Фенечка на запястье Бога - страница 14



В школе у неё появилась склонность к рисованию. Вернее, Леночка могла скопировать любую картинку.

В то время почтовые письма были на пике популярности. Все со всеми переписывались. Я обзавелась подружками по переписке из санаториев.

Леночка отправляла мне послания из дома. Каждое письмо она щедро украшала героями из мультфильмов и сказок. Так сестра хотела поддержать меня, посылая капельку тепла из дома. Её цветные рисунки являли собой шедевры!!! Они становились предметом зависти моих одногруппников. Сейчас я жалею, что не сохранила эти нетленки, эту бесценную роскошь нашего детства. В санаторий Леночка писала под диктовку мамы. Мама крутилась как белка в дурном колесе жизни. Так сложился наш семейный эпистолярный жанр: слова матери + рисунки сестры.

Я в ответ сочиняла послания совершенно дебильного характера. Все они начинались одинаково:

Привет из города такого-то!

Пишет вам ваша дочь Таня!

Как будто они не знали, кто им написал и кем я им прихожусь.

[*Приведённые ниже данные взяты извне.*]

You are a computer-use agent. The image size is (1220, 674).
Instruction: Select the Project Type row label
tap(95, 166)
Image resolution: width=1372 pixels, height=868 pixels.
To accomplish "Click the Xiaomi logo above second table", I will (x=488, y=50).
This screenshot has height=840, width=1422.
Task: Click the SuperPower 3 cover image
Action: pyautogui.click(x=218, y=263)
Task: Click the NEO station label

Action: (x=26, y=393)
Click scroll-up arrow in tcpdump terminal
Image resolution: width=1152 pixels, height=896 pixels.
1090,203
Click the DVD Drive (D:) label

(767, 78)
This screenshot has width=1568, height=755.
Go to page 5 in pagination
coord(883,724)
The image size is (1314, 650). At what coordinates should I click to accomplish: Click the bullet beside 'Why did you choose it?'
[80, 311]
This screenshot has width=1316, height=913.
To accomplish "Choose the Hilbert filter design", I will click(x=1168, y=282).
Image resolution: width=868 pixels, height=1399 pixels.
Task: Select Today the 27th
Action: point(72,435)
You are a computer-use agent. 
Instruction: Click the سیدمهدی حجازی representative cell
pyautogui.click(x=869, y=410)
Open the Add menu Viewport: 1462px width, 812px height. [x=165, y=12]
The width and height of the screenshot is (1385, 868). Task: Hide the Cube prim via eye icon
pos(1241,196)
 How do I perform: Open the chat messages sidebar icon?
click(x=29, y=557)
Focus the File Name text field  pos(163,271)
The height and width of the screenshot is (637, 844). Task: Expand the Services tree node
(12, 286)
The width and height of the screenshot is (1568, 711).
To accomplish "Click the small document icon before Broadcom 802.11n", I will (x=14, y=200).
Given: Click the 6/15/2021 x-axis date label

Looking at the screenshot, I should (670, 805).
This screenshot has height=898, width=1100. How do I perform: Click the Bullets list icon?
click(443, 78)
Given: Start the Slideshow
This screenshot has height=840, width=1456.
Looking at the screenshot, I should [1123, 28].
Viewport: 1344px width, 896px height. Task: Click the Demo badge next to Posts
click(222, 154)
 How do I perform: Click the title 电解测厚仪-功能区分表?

Дальше шёл длинный список вкусностей, который мог придумать только ребёнок, находящийся вне семьи и вечно хотящий жрать:

Дорогая мама, у меня всё хорошо. Пришли мне, пожалуйста…

Пять или десять наименований сладостей, которые видела у других детей. Я перечисляла абсолютно всё, что попадало в поле моего зрения: кукурузные палочки, мармеладки, зефирки, ириски «Золотой ключик», сгущёнку и многое другое, что присылали другим детям.

Конец писем тоже был стандартным:

У меня всё хорошо. Я хожу на все процедуры.

Целую. Таня.

В ответ я получала тоже стандартные письма: «Как ты себя чувствуешь?», «Мы скучаем», «Скоро приедем».

Несмотря на всю незамысловатость содержания, писем ждали с нетерпением обе стороны, словно мы жили в условиях Второй мировой войны и обменивались заветными треугольниками. Я в санатории внутренне подпрыгивала и делала кульбит, когда воспитательница говорила: «Трушова, тебе письмо».

Когда же я приезжала из санатория, мы с сестрой дня три жили мирно, обнимались-целовались, а затем начинались наши разборки.

Помню, как мне хотелось почитать Леночкин учебник по биологии. Зачем он мне сдался, я не знаю. Там красовались прикольные картинки с цветочками. В ответ на мою просьбу сестра сказала: «Ты дура и ничего не поймёшь».

Между прочим, «дура» в переводе с латыни означает не «глупая», а «смелая». Древние римляне называли своих современниц dura-femina.

Леночка засунула учебник на верхнюю полку книжного шкафа, откуда я ничего не могла достать. В наказание за вредность сестра была немедленно укушена за руку (я тогда только ползала, но кусалась молниеносно, как дитя гадюки), а она, в свою очередь, тут же отвесила мне звонкий подзатыльник. Тема была исчерпана. Родители ничего не знали. Мы никогда не стучали друг на друга. Примерно в таком режиме мы с ней жили.

Леночка владела не только «миниатюрными формами живописи». Наша большая трёхкомнатная квартира из-за отсутствия мебели изобиловала пустыми стенами, и сестра могла нарисовать что-нибудь монументальное. Комнаты, побеленные папиным секретным составом (в результате чего известь не осыпáлась и не оставалась на одежде), просто взывали к росписи. Поэтому Лена могла найти интересную открытку, например «Царевна-лягушка убивает своего сына», и, вооружившись гуашью, украсить подобной картиной одну из стен нашей комнаты.

Благодаря таким проявлениям её живописного гения мы жили среди бабочек, сказочных принцев, оленят и цыганок. Я стала искренней поклонницей её таланта.